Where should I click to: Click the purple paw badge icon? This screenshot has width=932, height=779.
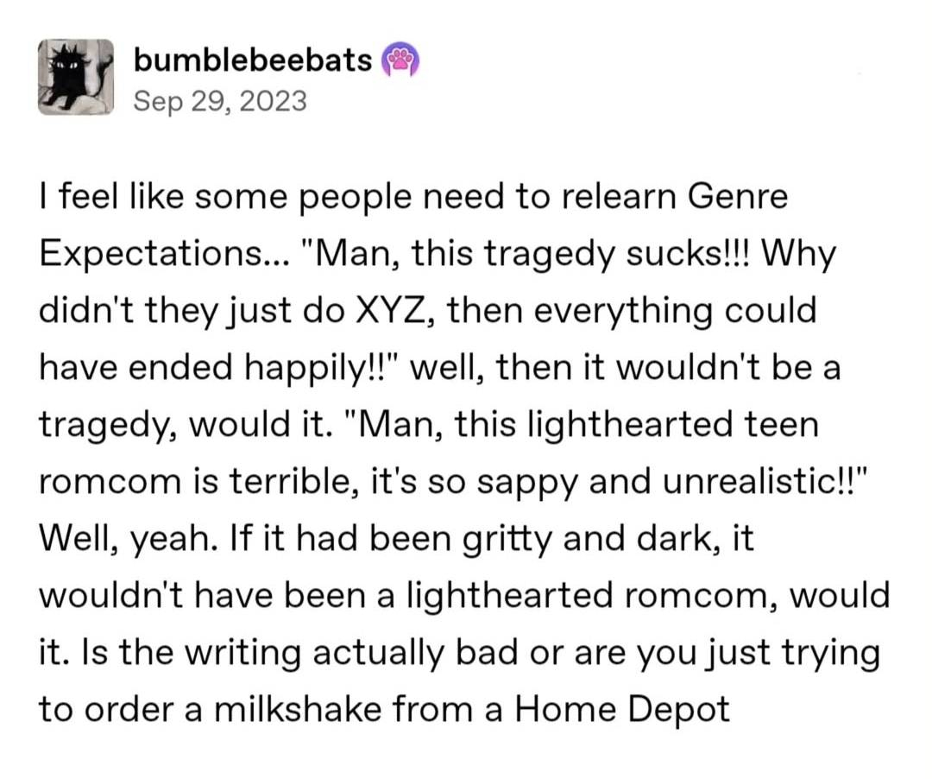(x=400, y=61)
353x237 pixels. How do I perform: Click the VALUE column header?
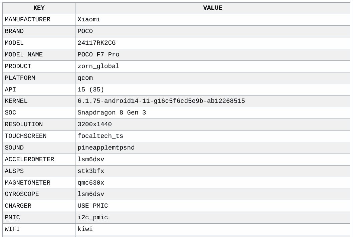coord(212,8)
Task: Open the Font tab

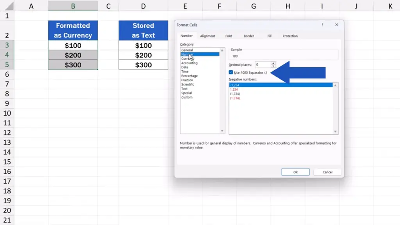Action: (229, 36)
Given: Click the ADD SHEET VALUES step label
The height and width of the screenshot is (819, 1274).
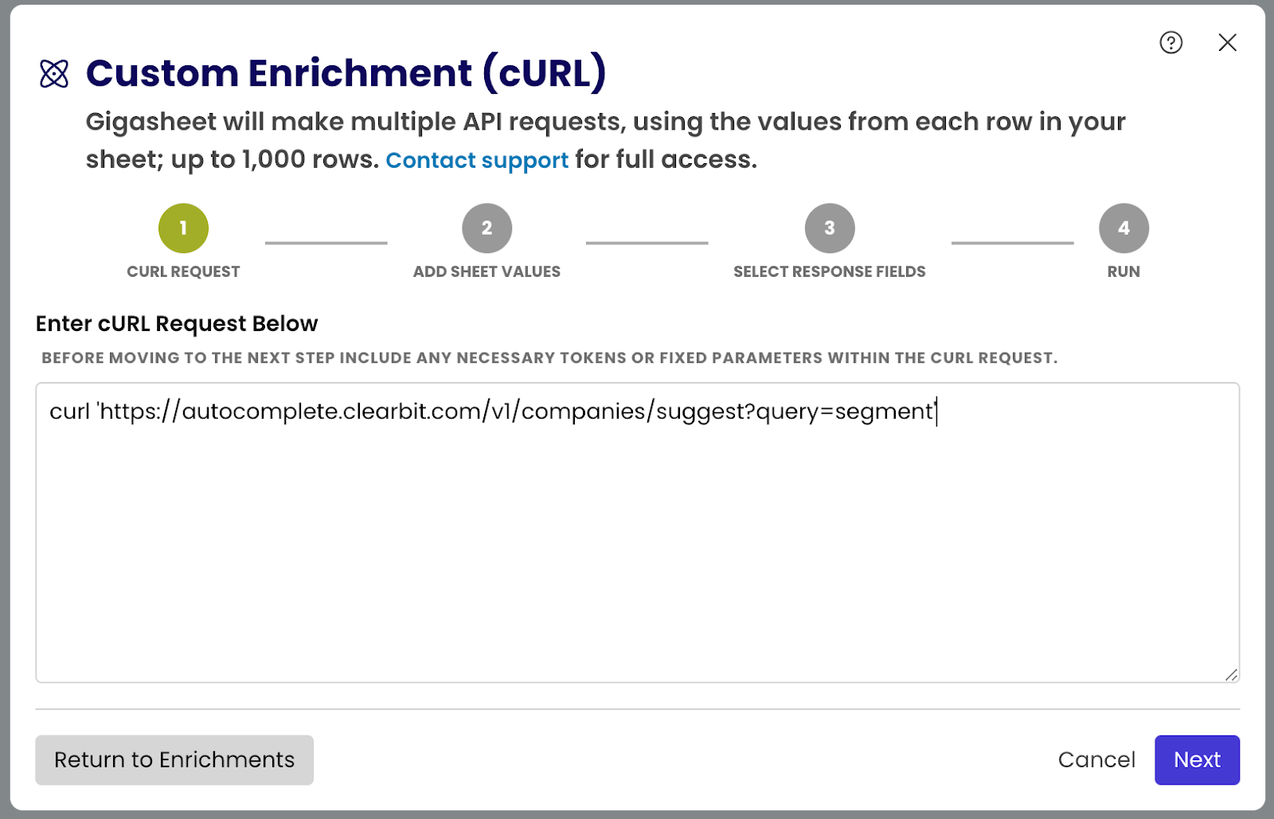Looking at the screenshot, I should [x=487, y=271].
----------------------------------------
WORK TO COMPLETE:
Copy the records above word for word, omitting the pictures.

EXERCISE ANSWER:
Where should I click to: Click the purple paw badge icon? This screenshot has width=932, height=779.
(x=400, y=61)
353x237 pixels. How do I perform: Click the VALUE column header?
coord(212,8)
Task: Open the Font tab

Action: (229, 36)
Given: Click the ADD SHEET VALUES step label
The height and width of the screenshot is (819, 1274).
Looking at the screenshot, I should [x=487, y=271].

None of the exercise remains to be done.